• **YOUR INSTRUCTIONS**
Find the line with "דוגרי (162, 2532)" in the entries below. Repeat it, every following line, and the line with "dmd 2015 (124, 1841)", exactly and with nothing added.

(DATASET EXTRACT begins)

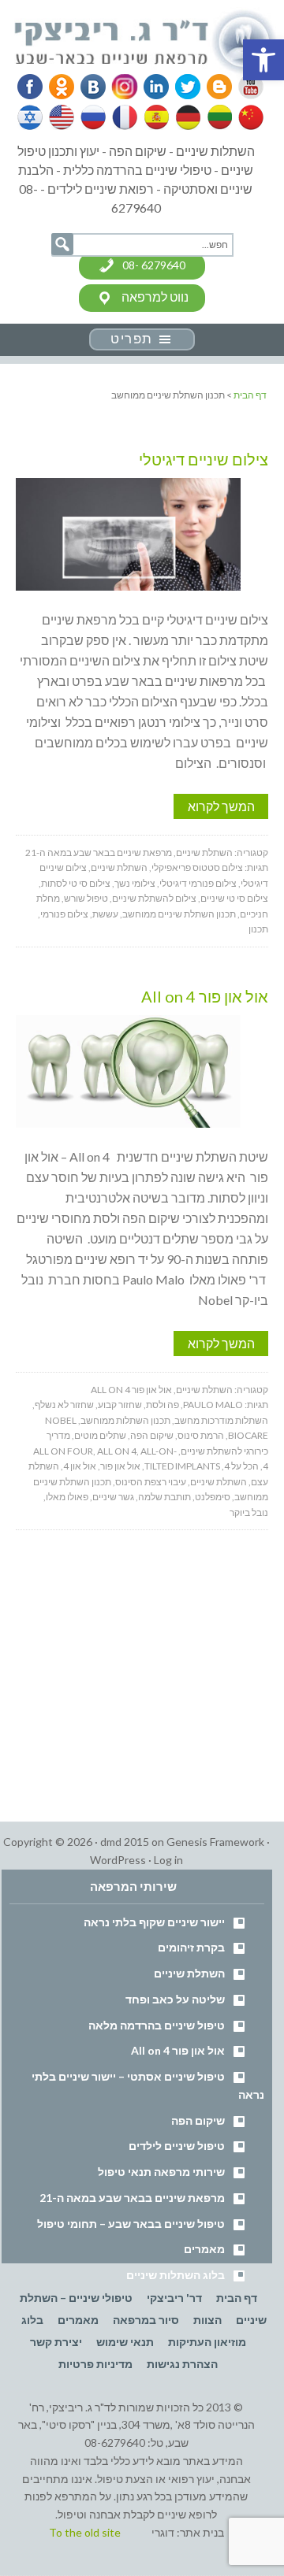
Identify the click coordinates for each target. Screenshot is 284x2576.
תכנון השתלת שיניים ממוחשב (179, 914)
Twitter (183, 86)
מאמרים (204, 2248)
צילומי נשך (134, 883)
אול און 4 (79, 1466)
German (185, 117)
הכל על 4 (241, 1466)
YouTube (243, 86)
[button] (263, 59)
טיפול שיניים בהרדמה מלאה (156, 2025)
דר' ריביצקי (174, 2297)
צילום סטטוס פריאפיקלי (197, 867)
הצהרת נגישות (182, 2363)
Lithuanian (216, 117)
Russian (93, 117)
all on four (63, 1451)
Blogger (213, 86)
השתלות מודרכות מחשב (221, 1420)
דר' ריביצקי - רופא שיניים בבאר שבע (146, 42)
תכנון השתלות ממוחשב (125, 1420)
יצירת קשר (56, 2341)
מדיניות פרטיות (95, 2363)
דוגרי (162, 2532)
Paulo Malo (213, 1404)
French (123, 117)
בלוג (32, 2319)
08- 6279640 (153, 265)
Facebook (31, 86)
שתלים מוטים (100, 1435)
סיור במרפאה (146, 2319)
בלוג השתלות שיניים (175, 2274)
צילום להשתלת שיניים (154, 898)
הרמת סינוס (201, 1435)
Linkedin (153, 86)
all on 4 (116, 1451)
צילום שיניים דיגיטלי (203, 459)
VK (92, 86)
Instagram (122, 86)
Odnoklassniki (61, 86)
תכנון (258, 929)
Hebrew (31, 117)
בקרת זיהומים (191, 1947)
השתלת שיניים (204, 852)
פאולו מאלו (67, 1497)
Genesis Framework (215, 1841)
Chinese (247, 117)
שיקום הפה (152, 1435)
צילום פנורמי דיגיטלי (198, 883)
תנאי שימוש (125, 2341)
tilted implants (182, 1466)
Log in (168, 1859)
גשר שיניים (113, 1497)
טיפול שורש (86, 898)
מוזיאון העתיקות (207, 2341)
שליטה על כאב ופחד (175, 1999)
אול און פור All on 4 (204, 996)
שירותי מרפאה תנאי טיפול (161, 2171)
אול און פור (120, 1466)
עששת (105, 914)
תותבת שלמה (164, 1497)
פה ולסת (162, 1404)
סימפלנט (212, 1497)
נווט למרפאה (155, 296)
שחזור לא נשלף (64, 1404)
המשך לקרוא (221, 806)
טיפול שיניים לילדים (177, 2145)
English (62, 117)
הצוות (207, 2319)
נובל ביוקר (249, 1512)
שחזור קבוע (120, 1404)
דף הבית (236, 2297)
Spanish (154, 117)
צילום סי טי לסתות (75, 883)
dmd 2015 (124, 1841)
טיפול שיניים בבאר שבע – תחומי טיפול (131, 2223)
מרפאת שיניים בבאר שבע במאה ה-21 (98, 852)
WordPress (118, 1859)
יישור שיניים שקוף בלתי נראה (154, 1922)
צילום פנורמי (64, 914)
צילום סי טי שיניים (234, 898)
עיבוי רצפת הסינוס (150, 1482)
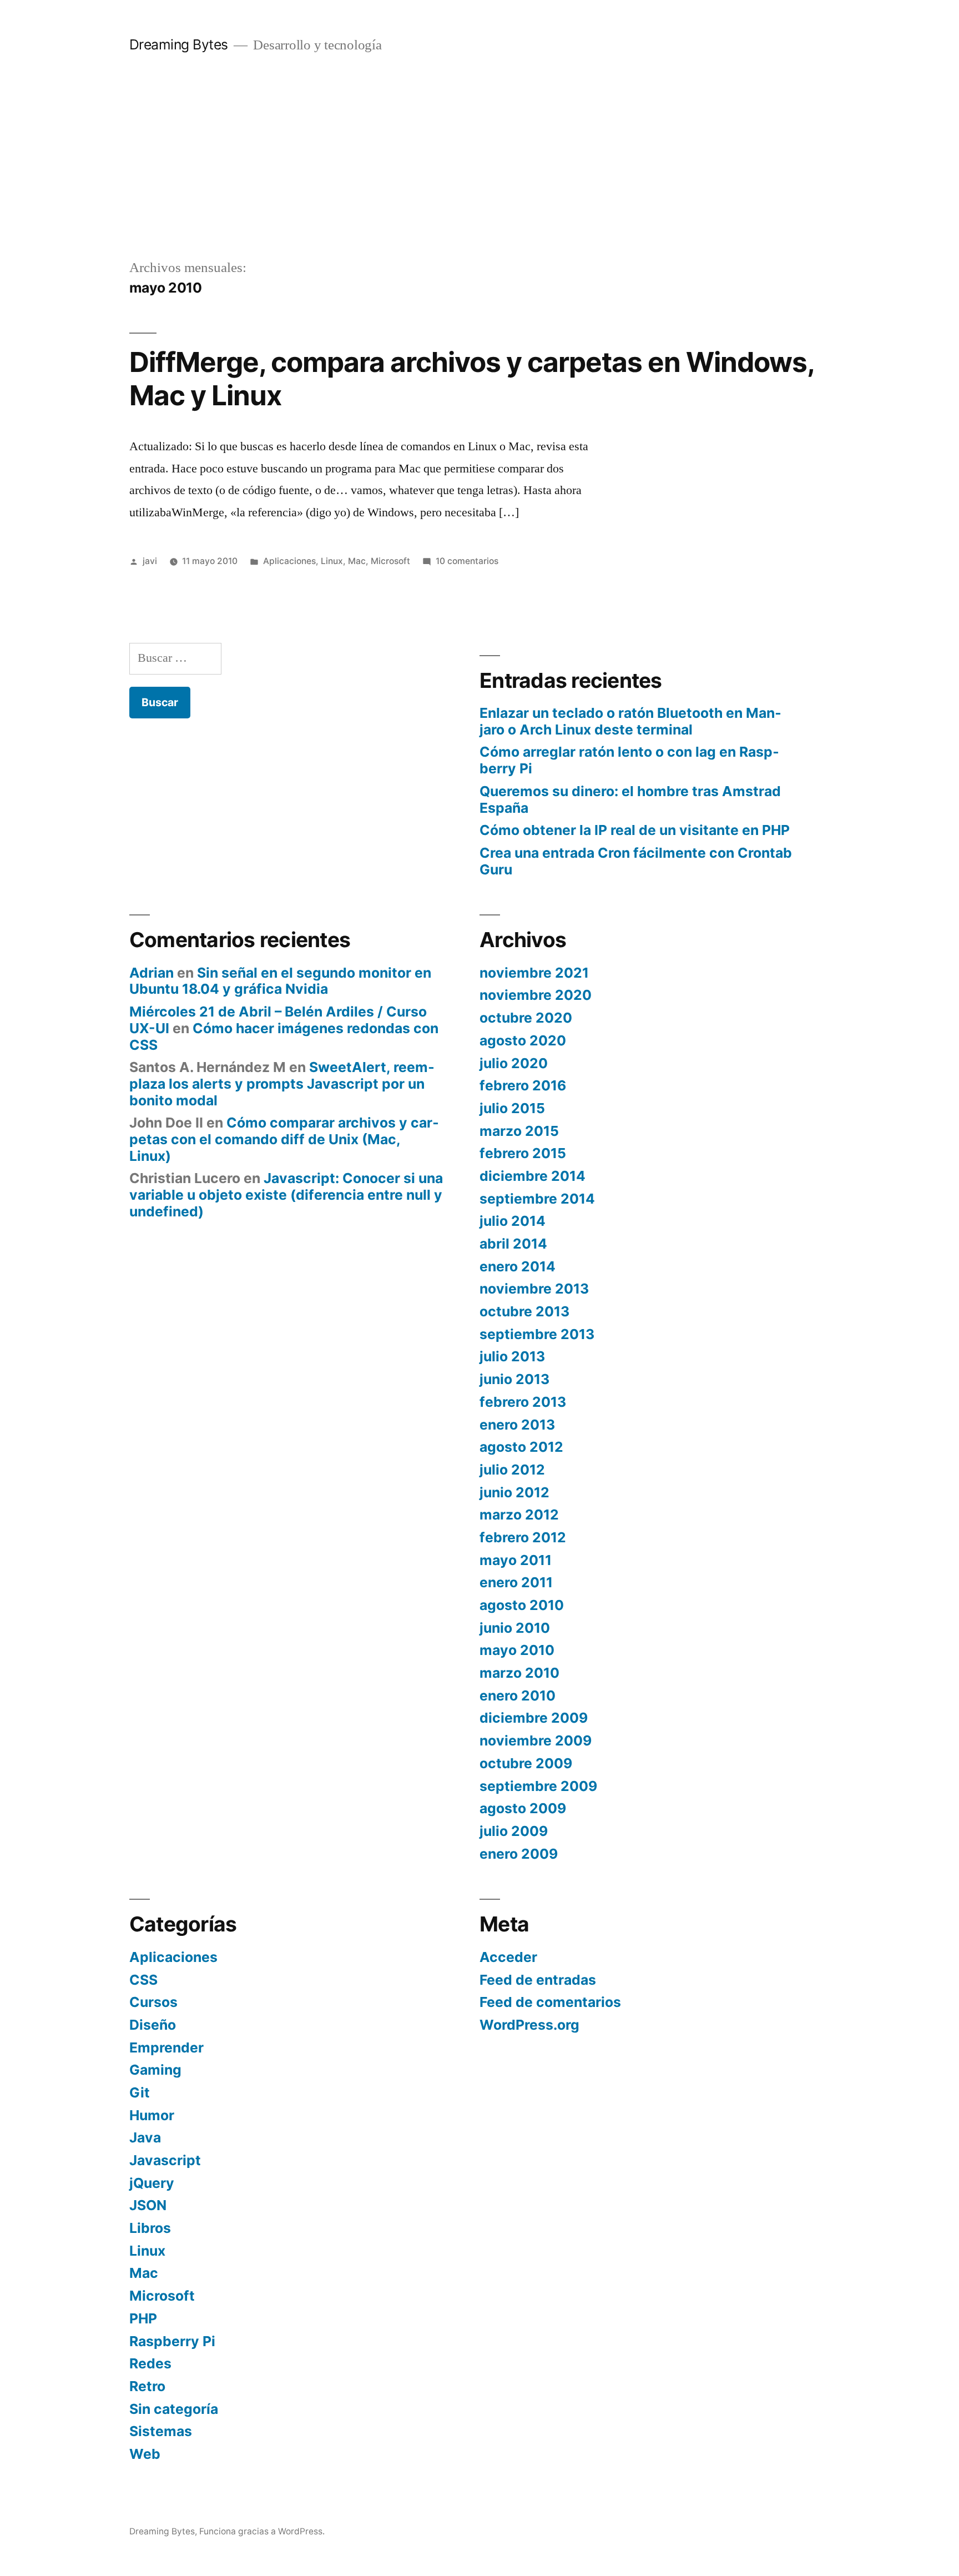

(DATASET EXTRACT ends)

• **RESPONSE TO THIS TASK**
דוגרי (162, 2532)
Paulo Malo (213, 1404)
French (123, 117)
בלוג (32, 2319)
08- 6279640 (153, 265)
Facebook (31, 86)
שתלים מוטים (100, 1435)
סיור במרפאה (146, 2319)
בלוג השתלות שיניים (175, 2274)
צילום להשתלת שיניים (154, 898)
הרמת סינוס (201, 1435)
Linkedin (153, 86)
all on 4 (116, 1451)
צילום שיניים דיגיטלי (203, 459)
VK (92, 86)
Instagram (122, 86)
Odnoklassniki (61, 86)
תכנון (258, 929)
Hebrew (31, 117)
בקרת זיהומים (191, 1947)
השתלת שיניים (204, 852)
פאולו מאלו (67, 1497)
Genesis Framework (215, 1841)
Chinese (247, 117)
שיקום הפה (152, 1435)
צילום פנורמי דיגיטלי (198, 883)
תנאי שימוש (125, 2341)
tilted implants (182, 1466)
Log in (168, 1859)
גשר שיניים (113, 1497)
טיפול שורש (86, 898)
מוזיאון העתיקות (207, 2341)
שליטה על כאב ופחד (175, 1999)
אול און פור All on 4 (204, 996)
שירותי מרפאה תנאי טיפול (161, 2171)
אול און פור (120, 1466)
עששת (105, 914)
תותבת שלמה (164, 1497)
פה ולסת (162, 1404)
סימפלנט (212, 1497)
נווט למרפאה (155, 296)
שחזור לא נשלף (64, 1404)
המשך לקרוא (221, 806)
טיפול שיניים לילדים (177, 2145)
English (62, 117)
הצוות (207, 2319)
נובל ביוקר (249, 1512)
שחזור קבוע (120, 1404)
דף הבית (236, 2297)
Spanish (154, 117)
צילום סי טי לסתות (75, 883)
dmd 2015 (124, 1841)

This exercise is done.